Signals are objects that are used to connect concurrent elements (such as components, processes and concurrent assignments), similar to the way that wires are used to connect components on a circuit board or in a schematic. Signals can be declared globally in an external package or locally within an architecture, block or other declarative region.

 

To declare a signal, you write a signal statement such as the following:

 

    architecture arch1 of my_design is

        signal Q: std_logic;

    begin

        . . .

    end arch1;

 

In this simple example, the signal Q is declared within the declaration section of the arch1 architecture. At a minimum, a signal declaration must include the name of the signal (in this case Q) and its type (in this case the standard type std_logic). If more than one signal of the same type is required, multiple signal names can be specified in a single declaration:

 

    architecture arch2 of my_design is

        signal Bus1, Bus2: std_logic_vector(7 downto 0);

    begin

        . . .

    end declare;

 

In the first example above, the declaration of Q was entered in the declaration area of architecture arch1. Thus, the signal Q will be visible anywhere within the arch1 design unit, but it will not be visible within other design units. To make the signal Q visible to the entire design (a global signal), you would have to move the declaration into an external package, as shown below:

 

package my_package is

    signal Q: std_logic;     -- Global signal

end my_package;

. . .

use work.my_package.Q;   -- Make Q visible to the architecture

architecture arch1 of my_design is

begin

    . . .

end arch1;

 

In this example, the declaration for Q has been moved to an external package, and a use statement has been specified, making the contents of that package visible to the subsequent architecture.

 

Signal initialization

In addition to creating one or more signals and assigning them a type, the signal declaration can also be used to assign an initial value to the signal, as shown below:

 

signal BusA: std_logic_vector(15 downto 0) := (others => 'Z');

 

This particular initialization uses a special kind of assignment, called an aggregate assignment, to assign all signals of the array BusA to an initial value of 'Z'. (The 'Z' value is defined in the IEEE 1164 standard as a high-impedence state.)

 

Initialization values are useful for simulation modeling, but they are not recommended for design descriptions that will be processed by synthesis tools.

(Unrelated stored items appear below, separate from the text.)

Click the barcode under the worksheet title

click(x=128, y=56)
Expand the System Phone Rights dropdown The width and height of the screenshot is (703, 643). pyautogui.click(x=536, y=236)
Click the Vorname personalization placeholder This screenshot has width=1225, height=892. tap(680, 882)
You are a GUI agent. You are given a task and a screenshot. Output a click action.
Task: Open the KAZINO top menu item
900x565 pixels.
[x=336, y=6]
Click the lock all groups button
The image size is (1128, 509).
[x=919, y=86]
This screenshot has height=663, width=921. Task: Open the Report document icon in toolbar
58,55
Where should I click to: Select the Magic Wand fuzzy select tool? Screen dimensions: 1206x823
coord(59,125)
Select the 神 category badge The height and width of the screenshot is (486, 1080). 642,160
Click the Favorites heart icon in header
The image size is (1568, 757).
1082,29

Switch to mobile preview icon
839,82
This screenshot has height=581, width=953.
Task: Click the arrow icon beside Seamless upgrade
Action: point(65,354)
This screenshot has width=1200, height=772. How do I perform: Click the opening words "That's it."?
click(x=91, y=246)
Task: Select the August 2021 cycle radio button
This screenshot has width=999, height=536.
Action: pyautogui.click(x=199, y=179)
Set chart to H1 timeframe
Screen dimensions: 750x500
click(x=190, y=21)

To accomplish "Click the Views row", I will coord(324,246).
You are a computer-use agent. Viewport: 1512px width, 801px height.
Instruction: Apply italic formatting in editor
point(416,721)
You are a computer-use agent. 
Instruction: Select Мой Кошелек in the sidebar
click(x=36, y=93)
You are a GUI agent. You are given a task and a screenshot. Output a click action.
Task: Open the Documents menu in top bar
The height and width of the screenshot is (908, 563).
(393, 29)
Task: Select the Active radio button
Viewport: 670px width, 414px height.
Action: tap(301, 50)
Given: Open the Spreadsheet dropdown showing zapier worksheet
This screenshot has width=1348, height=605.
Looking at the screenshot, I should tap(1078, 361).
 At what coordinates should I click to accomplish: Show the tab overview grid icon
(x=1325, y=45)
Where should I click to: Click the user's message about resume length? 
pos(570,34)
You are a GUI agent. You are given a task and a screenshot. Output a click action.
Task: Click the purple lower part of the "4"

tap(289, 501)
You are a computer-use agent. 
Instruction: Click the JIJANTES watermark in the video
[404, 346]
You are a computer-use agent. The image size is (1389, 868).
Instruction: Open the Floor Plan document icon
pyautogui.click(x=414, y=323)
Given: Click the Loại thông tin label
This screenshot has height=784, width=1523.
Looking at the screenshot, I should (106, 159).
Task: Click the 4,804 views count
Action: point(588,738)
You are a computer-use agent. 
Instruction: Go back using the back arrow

Synthesis tools typically ignore initialization values because they cannot assume that the target hardware will power up in a known state.

 

Using signals

You will use signals in VHDL in two primary ways. First, if you want signals to carry information between different functional parts of your design, such as between two components, you will probably use them in a way similar to the following:

 

library ieee;

use ieee.std_logic_1164.all;

entity shiftcomp is port(Clk, Rst, Load: in std_logic;

                                   Init: in std_logic_vector(0 to 7);

                                   Test: in std_logic_vector(0 to 7);

                                   Limit: out std_logic);

end shiftcomp;

 

architecture structure of shiftcomp is

 

    component compare

        port(A, B: in std_logic_vector(0 to 7); EQ: out bit);

    end component;

 

    component shift

        port(Clk, Rst, Load: in std_logic;

               Data: in std_logic_vector(0 to 7);

               Q: out std_logic_vector(0 to 7));

    end component;

 

    signal Q: std_logic_vector(0 to 7);

 

begin

 

    COMP1: compare port map (Q, Test, Limit);

    SHIFT1: shift port map (Clk, Rst, Load, Init, Q);

 

end structure;

 

This example (described in Chapter 2, A First Look At VHDL) declares the signal Q within the architecture, then uses Q to connect the two components COMP1 and SHIFT1 together.

 

A second way of using signals is demonstrated by the following example in which signals are used within logic expressions and are assigned values directly (in this case within a process):

 

library ieee;

use ieee.std_logic_1164.all;

entity synch is

    port (Rst, Clk, Grant, nSelect: in std_logic;

             Request: out std_logic);

end synch;

 

architecture dataflow of synch is

    signal Q1, Q2, Q3, D3: std_logic;

begin

 

    dff: process (Rst, Clk)

    begin

        if Rst = ‘1’ then

            Q1 <= '0';

            Q2 <= '0';

            Q3 <= '0';

        elsif Clk = ‘1’ and Clk’event then

            Q1 <= Grant;

            Q2 <= Select;

            Q3 <= D3;

        end if;

    end process;

 

    D3 <= Q1 and Q3 or Q2;

    Request <= Q3;

 

end dataflow;

 

This example (which is a simplified synchronizer circuit) uses three signals, Q1, Q2 and Q3, to represent register elements, with the signal D3 being used as an intermediate signal representing a combinational logic function connecting the outputs of registers Q1, Q2 and Q3 to the input of Q3. The final assignment assigns the Q3 register output to the Request output port. The register behavior is encapsulated into a process, dff, simplifying the concurrent statements that follow.

 

It is important to note that there is no significance to the order in which these concurrent statements occur. Like wires drawn between symbols on a schematic, signals assigned and used within a VHDL architecture are independent of each other and are not position dependent.